Bibliographic Source(s)
Shaw D, Lefebvre G, Bouchard C, Shapiro J, Blake J, Allen L, Cassell K, Clinical Practice Gynaecology Committee, Leyland N, Wolfman W, Allaire C, Awadalla A, Best C, Dunn S, Heywood M, Lemyre M, Marcoux V, Menard C, Potestio F, Rittenberg D, Singh S, Ethics Committee, Shapiro J, Akhtar S, Camire B, Christilaw J, Corey J, Nelson E, Pierce M, Robertson D, Simmonds A. Female genital cosmetic surgery. J Obstet Gynaecol Can. 2013 Dec;35(12):1108-12. [19 references] PubMed External Web Site Policy
Guideline Status

This is the current release of the guideline.

Scope

Disease/Condition(s)

Perceived aesthetic or functional female genitalia abnormalities that fall well outside the traditional realm of medically-indicated reconstructions

Guideline Category
Counseling
Evaluation
Clinical Specialty
Family Practice
Internal Medicine
Obstetrics and Gynecology
Plastic Surgery
Intended Users
Advanced Practice Nurses
Physician Assistants
Physicians
Guideline Objective(s)

To provide Canadian gynaecologists with evidence-based direction for female genital cosmetic surgery (FGCS) in response to increasing requests for, and availability of, vaginal and vulvar surgeries that fall well outside the traditional realm of medically-indicated reconstructions

Note: Genital surgery for gender reassignment or for the repair of obvious anomalies are not considered cosmetic surgeries and are not addressed in this policy statement.

Target Population

Adult and adolescent females

Interventions and Practices Considered
  1. Complete medical, sexual, and gynaecologic history
  2. Counseling and the provision of information concerning:
    • The normal variation and physiological changes to female genitalia over the lifespan
    • The possibility of unintended consequences of female genital cosmetic surgery (FGCS) to the genital area
    • The lack of data on the impact of subsequent changes during pregnancy or menopause
    • The paucity of evidence to support FGCS in terms of improvement to sexual satisfaction or self-image
  3. The provision of additional expertise in counseling adolescents
  4. Avoidance of promoting FGCS for the enhancement of sexual function and the advertising of these procedures should be avoided
  5. Avoidance of non-medical terms such vaginal rejuvenation, clitoral resurfacing, and G-spot enhancement
Major Outcomes Considered
  • Improved sexual satisfaction or self-image
  • Genital maturity
  • Respect for individual anatomical variations

Methodology

Methods Used to Collect/Select the Evidence
Searches of Electronic Databases
Searches of Unpublished Data
Description of Methods Used to Collect/Select the Evidence

Published literature was retrieved through searches of PubMed or MEDLINE, CINAHL, and The Cochrane Library in 2011 and 2012 using appropriate controlled vocabulary and key words (female genital cosmetic surgery). Results were restricted to systematic reviews, randomized control trials/controlled clinical trials, and observational studies. There were no date or language restrictions. Searches were updated on a regular basis and incorporated in the guideline to May 2012. Grey (unpublished) literature was identified through searching the websites of health technology assessment and health technology-related agencies, clinical practice guideline collections, clinical trial registries, and national and international medical specialty societies.

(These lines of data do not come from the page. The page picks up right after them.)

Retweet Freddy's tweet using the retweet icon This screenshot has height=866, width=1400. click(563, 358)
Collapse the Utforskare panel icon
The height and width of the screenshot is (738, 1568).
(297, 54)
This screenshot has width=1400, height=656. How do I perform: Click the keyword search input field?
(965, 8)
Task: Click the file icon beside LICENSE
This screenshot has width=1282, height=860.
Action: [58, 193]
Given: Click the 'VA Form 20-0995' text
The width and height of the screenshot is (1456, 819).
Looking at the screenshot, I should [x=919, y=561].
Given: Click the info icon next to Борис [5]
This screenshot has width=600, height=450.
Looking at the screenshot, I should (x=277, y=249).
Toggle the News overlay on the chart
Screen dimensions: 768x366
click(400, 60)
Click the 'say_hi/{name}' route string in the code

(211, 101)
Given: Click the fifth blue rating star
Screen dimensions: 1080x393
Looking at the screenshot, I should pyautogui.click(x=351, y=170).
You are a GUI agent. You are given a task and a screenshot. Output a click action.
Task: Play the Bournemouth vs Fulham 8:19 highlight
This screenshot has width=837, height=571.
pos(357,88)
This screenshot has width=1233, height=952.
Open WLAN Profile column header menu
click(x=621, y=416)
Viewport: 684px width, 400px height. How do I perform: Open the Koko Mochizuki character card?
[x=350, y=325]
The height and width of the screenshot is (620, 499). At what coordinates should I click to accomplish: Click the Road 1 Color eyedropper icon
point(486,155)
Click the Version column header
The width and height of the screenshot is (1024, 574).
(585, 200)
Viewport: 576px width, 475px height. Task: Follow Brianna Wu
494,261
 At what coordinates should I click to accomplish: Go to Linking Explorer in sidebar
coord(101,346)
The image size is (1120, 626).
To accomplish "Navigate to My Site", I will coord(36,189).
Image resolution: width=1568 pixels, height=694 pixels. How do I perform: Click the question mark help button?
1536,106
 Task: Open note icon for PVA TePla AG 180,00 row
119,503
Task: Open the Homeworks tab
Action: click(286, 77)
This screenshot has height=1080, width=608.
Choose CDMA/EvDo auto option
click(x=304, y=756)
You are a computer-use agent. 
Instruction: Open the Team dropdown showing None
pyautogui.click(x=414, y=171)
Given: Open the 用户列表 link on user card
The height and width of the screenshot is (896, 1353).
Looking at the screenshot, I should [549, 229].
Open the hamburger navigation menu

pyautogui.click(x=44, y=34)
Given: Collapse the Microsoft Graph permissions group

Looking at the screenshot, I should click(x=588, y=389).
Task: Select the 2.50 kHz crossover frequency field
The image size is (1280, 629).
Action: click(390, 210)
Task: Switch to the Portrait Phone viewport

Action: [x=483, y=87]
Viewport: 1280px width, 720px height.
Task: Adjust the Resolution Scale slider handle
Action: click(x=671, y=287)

Number of Source Documents

Not stated

Methods Used to Assess the Quality and Strength of the Evidence
Weighting According to a Rating Scheme (Scheme Given)
Rating Scheme for the Strength of the Evidence

Quality of Evidence Assessment*

I: Evidence obtained from at least one properly randomized controlled trial

II-1: Evidence from well-designed controlled trials without randomization

II-2: Evidence from well-designed cohort (prospective or retrospective) or case-control studies, preferably from more than one centre or research group

II-3: Evidence obtained from comparisons between times or places with or without the intervention. Dramatic results in uncontrolled experiments (such as the results of treatment with penicillin in the 1940s) could also be included in this category.

III: Opinions of respected authorities, based on clinical experience, descriptive studies, or reports of expert committees

*Adapted from the Evaluation of Evidence criteria described in the Canadian Task Force on Preventive Health Care.

Methods Used to Analyze the Evidence
Systematic Review
Description of the Methods Used to Analyze the Evidence

The quality of evidence obtained in this document was rated using the criteria described in the Report of the Canadian Task Force on Preventative Health Care (see the "Rating Scheme for the Strength of the Evidence" field).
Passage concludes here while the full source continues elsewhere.